[Aim of the exercise] Which lines run from the one containing "Given: Select the Rotate tool" through the end of the entries? Restate them word for word, and only those.
BEGIN Study material
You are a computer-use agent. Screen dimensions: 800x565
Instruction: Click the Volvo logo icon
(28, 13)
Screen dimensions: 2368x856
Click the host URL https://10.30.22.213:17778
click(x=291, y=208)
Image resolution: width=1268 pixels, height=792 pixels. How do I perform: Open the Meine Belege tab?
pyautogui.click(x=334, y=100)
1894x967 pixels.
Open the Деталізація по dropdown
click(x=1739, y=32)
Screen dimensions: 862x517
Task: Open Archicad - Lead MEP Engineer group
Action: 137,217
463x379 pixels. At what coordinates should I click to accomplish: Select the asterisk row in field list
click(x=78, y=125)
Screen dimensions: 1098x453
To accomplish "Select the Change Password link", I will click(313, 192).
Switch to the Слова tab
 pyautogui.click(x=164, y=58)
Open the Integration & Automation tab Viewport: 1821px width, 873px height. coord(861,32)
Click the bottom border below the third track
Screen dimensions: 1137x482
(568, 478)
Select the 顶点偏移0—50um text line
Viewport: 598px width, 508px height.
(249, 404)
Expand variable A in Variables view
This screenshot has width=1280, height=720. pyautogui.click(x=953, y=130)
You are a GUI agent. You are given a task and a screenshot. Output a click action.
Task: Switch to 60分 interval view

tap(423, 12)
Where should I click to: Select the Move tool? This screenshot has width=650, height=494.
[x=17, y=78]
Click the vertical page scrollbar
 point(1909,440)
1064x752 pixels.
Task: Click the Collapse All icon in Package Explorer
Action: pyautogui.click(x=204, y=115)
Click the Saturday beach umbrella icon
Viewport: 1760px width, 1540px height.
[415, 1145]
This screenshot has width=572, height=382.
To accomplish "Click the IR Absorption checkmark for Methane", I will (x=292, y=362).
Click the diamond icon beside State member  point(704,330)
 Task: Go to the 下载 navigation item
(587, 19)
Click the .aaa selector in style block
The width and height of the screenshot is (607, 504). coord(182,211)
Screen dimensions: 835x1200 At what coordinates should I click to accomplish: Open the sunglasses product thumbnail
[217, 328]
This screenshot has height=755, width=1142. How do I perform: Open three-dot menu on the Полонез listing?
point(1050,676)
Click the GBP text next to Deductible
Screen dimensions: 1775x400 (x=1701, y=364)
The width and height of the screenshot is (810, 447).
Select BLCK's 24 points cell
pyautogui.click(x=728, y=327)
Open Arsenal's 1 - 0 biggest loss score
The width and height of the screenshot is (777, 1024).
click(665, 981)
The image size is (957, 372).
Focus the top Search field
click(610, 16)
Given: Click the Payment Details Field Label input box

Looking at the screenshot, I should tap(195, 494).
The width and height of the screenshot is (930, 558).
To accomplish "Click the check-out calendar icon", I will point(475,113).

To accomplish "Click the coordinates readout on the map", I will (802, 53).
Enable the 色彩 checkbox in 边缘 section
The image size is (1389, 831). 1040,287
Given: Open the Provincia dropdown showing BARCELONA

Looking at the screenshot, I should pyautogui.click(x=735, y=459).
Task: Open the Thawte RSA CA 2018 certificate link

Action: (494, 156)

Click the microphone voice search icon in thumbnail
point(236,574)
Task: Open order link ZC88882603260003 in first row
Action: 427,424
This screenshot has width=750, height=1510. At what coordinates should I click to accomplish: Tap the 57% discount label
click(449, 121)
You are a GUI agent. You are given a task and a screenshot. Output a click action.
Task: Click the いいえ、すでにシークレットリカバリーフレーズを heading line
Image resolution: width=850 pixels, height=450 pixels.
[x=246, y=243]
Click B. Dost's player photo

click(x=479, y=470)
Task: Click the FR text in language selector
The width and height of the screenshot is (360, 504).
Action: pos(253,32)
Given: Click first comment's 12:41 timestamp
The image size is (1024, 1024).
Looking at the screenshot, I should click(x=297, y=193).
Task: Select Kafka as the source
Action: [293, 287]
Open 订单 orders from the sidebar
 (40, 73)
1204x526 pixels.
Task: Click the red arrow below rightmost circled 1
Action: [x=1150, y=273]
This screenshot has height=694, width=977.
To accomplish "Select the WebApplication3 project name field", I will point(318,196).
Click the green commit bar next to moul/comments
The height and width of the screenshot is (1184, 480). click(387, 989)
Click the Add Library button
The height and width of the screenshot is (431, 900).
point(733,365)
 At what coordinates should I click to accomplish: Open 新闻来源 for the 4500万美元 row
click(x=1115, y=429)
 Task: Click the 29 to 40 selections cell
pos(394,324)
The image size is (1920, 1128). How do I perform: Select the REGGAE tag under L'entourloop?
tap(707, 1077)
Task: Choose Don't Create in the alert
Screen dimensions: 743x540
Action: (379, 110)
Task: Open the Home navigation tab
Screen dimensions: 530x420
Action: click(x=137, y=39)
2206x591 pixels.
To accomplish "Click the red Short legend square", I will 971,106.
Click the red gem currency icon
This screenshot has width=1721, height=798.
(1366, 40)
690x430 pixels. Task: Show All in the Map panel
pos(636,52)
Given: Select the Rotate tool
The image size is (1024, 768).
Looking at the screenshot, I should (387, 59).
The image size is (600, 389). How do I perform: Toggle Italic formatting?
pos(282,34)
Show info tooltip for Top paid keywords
END Study material
[Response]
Given: Select the Rotate tool
The image size is (1024, 768).
Looking at the screenshot, I should (387, 59).
The image size is (600, 389). How do I perform: Toggle Italic formatting?
pos(282,34)
Show info tooltip for Top paid keywords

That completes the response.